▸ **Set task**: Copy everything from "Image resolution: width=811" down to "Action: point(504,79)", with "sort arrows" changed to "sorting arrows" and nothing else altered. Return only those lines.

▸ **Extracted information**:
------------------------------------------------------------
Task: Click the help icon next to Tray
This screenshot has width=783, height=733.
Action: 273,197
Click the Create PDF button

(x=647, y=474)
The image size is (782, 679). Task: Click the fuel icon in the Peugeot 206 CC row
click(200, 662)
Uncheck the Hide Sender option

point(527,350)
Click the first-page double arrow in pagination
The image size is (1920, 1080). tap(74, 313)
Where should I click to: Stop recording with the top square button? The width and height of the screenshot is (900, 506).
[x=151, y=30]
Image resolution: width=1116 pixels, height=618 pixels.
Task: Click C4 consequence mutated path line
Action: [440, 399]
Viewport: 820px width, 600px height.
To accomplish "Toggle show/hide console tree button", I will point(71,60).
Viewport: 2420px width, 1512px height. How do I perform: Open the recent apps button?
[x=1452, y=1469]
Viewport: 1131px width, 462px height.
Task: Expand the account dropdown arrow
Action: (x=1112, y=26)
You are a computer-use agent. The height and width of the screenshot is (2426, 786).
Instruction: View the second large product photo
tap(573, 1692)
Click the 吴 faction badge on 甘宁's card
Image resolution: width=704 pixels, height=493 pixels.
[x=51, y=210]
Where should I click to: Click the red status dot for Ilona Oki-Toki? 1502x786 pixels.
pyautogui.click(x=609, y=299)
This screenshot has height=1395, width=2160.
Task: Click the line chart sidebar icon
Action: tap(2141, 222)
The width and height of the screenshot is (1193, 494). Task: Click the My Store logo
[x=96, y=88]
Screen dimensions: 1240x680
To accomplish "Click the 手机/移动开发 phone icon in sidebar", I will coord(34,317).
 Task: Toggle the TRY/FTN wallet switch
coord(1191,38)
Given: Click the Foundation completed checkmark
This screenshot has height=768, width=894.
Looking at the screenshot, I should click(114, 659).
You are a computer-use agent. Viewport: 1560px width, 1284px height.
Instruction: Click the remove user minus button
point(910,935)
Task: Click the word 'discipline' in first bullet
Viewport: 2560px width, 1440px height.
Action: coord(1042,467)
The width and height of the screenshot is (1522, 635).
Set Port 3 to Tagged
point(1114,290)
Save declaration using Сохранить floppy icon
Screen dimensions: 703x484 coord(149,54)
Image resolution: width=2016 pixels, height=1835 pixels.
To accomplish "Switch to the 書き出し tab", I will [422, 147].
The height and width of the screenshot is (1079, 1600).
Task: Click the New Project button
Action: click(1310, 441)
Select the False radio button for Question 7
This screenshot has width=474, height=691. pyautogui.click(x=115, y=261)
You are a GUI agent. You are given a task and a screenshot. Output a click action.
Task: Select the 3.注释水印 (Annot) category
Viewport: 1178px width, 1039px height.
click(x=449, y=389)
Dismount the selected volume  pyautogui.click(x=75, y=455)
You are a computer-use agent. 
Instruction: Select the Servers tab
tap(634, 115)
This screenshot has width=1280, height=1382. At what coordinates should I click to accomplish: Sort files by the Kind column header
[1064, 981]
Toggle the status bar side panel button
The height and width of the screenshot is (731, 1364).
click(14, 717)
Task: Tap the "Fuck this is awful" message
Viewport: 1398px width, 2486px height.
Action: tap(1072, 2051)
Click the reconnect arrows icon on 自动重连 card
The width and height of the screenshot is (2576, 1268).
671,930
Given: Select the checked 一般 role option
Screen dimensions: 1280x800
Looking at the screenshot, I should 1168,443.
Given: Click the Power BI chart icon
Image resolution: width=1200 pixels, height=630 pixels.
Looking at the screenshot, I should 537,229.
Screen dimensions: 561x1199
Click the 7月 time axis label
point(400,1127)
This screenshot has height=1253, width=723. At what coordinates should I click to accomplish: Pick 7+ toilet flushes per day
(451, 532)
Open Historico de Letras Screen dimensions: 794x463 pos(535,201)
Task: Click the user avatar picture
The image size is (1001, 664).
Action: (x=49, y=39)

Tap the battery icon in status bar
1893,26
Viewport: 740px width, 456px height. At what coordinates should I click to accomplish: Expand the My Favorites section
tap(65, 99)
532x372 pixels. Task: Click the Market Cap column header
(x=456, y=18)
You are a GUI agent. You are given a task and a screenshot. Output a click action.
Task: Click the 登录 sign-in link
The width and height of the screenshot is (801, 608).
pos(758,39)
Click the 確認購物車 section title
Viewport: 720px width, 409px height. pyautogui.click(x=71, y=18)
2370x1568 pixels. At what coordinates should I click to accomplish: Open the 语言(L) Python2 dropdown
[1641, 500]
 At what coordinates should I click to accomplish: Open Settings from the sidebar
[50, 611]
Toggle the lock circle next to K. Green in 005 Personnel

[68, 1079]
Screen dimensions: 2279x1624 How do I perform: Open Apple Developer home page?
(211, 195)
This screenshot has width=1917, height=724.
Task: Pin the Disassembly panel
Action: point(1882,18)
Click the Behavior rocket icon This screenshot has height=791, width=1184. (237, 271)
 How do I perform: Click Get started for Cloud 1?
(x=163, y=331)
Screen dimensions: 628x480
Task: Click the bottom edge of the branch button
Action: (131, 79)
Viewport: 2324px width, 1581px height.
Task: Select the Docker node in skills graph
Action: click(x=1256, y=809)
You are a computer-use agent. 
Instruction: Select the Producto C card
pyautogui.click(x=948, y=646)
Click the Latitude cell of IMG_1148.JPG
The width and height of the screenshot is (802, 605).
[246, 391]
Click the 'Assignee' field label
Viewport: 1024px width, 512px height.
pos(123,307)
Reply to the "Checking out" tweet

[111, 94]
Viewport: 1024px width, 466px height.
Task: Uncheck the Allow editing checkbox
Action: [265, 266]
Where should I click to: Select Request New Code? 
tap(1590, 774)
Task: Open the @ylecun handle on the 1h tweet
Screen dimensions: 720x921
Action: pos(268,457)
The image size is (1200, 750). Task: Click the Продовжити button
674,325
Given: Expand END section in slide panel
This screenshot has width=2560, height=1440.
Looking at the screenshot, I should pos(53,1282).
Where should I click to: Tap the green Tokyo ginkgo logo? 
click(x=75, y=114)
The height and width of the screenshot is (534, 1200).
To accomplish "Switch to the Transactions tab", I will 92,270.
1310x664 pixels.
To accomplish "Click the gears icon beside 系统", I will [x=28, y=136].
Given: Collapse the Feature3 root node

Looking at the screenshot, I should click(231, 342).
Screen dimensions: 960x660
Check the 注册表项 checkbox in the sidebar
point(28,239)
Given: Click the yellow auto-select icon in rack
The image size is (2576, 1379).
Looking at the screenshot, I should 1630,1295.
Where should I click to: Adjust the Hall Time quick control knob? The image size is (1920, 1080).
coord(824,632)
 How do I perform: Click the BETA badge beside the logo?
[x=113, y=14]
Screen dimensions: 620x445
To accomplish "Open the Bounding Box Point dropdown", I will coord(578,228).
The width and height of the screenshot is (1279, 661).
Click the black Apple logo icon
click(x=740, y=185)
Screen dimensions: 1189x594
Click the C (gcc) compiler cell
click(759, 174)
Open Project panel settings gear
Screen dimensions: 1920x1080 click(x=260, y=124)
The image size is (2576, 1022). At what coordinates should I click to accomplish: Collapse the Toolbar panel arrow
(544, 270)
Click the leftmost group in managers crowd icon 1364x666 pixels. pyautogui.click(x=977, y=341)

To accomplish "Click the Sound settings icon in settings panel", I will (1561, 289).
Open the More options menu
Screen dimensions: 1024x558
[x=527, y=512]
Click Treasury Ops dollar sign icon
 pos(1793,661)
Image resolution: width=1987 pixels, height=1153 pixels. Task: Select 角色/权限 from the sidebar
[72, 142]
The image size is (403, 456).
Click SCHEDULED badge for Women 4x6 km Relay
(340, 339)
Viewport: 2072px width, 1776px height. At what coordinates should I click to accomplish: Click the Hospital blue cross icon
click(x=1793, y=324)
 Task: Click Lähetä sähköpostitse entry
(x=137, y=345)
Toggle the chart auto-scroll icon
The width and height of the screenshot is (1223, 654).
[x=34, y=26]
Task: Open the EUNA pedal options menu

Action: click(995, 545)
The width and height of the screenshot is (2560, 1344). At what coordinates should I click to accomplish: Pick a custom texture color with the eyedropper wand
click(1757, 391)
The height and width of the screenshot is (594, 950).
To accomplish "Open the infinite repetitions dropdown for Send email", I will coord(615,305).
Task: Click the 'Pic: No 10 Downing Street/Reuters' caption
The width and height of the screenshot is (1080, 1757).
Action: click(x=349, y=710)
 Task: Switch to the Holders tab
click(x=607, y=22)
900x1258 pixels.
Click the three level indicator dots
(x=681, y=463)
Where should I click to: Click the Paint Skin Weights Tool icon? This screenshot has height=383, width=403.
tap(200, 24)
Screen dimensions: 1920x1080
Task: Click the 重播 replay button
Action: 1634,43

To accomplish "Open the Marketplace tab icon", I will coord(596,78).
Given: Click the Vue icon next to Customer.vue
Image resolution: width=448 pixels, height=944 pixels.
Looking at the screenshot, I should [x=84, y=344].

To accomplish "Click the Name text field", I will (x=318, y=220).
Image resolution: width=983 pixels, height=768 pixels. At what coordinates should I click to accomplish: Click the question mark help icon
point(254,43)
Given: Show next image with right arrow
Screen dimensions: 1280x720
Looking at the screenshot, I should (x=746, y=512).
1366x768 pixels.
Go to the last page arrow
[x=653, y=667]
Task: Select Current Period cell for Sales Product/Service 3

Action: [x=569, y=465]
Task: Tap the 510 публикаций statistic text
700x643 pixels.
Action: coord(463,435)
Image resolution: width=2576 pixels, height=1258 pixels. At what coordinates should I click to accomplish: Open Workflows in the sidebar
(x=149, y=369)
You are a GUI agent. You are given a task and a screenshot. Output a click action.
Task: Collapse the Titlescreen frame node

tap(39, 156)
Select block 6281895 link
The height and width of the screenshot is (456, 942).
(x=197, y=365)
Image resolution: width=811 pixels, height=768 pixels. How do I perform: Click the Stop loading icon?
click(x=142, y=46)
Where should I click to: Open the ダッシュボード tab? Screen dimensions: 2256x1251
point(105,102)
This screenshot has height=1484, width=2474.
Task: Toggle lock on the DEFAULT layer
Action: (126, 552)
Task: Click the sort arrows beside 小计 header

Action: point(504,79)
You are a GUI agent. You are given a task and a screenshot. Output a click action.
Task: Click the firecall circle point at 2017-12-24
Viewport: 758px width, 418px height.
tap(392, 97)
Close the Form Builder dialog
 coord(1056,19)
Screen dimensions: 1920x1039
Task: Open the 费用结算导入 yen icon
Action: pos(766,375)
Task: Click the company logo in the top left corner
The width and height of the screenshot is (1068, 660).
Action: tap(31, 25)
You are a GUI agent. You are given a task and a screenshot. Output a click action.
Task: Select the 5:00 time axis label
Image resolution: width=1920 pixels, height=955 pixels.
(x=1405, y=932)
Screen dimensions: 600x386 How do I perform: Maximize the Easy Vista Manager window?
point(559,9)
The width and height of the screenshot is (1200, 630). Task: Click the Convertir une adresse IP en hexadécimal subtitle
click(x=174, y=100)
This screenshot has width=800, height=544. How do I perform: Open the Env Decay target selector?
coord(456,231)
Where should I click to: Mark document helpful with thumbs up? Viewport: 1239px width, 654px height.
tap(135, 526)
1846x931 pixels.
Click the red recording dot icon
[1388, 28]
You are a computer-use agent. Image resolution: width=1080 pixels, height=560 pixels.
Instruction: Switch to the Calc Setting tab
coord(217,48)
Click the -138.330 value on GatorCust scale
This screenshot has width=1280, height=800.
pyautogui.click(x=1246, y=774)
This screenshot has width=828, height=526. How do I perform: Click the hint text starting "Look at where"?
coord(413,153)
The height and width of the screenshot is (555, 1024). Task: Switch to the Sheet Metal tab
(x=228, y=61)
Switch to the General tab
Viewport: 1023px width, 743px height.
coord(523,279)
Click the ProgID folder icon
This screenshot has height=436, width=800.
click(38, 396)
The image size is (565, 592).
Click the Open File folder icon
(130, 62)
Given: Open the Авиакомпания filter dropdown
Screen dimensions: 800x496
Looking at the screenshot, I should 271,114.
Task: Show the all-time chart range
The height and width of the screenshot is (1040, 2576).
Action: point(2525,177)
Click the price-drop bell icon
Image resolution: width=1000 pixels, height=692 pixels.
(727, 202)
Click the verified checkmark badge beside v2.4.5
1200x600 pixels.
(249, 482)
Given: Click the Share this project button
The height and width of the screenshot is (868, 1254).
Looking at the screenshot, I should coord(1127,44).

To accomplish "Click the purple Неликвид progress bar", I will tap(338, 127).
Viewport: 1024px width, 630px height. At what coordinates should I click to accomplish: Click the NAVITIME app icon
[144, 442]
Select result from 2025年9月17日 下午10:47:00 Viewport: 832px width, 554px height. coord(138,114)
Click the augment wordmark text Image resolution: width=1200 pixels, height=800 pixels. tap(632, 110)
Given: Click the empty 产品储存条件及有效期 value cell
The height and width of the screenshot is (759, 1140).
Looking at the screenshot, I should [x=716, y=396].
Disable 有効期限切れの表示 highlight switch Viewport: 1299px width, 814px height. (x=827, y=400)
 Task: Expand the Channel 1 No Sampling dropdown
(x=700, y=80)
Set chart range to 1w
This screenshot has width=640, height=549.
------------------------------------------------------------
▸ **Complete answer**:
Image resolution: width=811 pixels, height=768 pixels. How do I perform: Click the Stop loading icon?
click(x=142, y=46)
Where should I click to: Open the ダッシュボード tab? Screen dimensions: 2256x1251
point(105,102)
This screenshot has height=1484, width=2474.
Task: Toggle lock on the DEFAULT layer
Action: (126, 552)
Task: Click the sorting arrows beside 小计 header

Action: point(504,79)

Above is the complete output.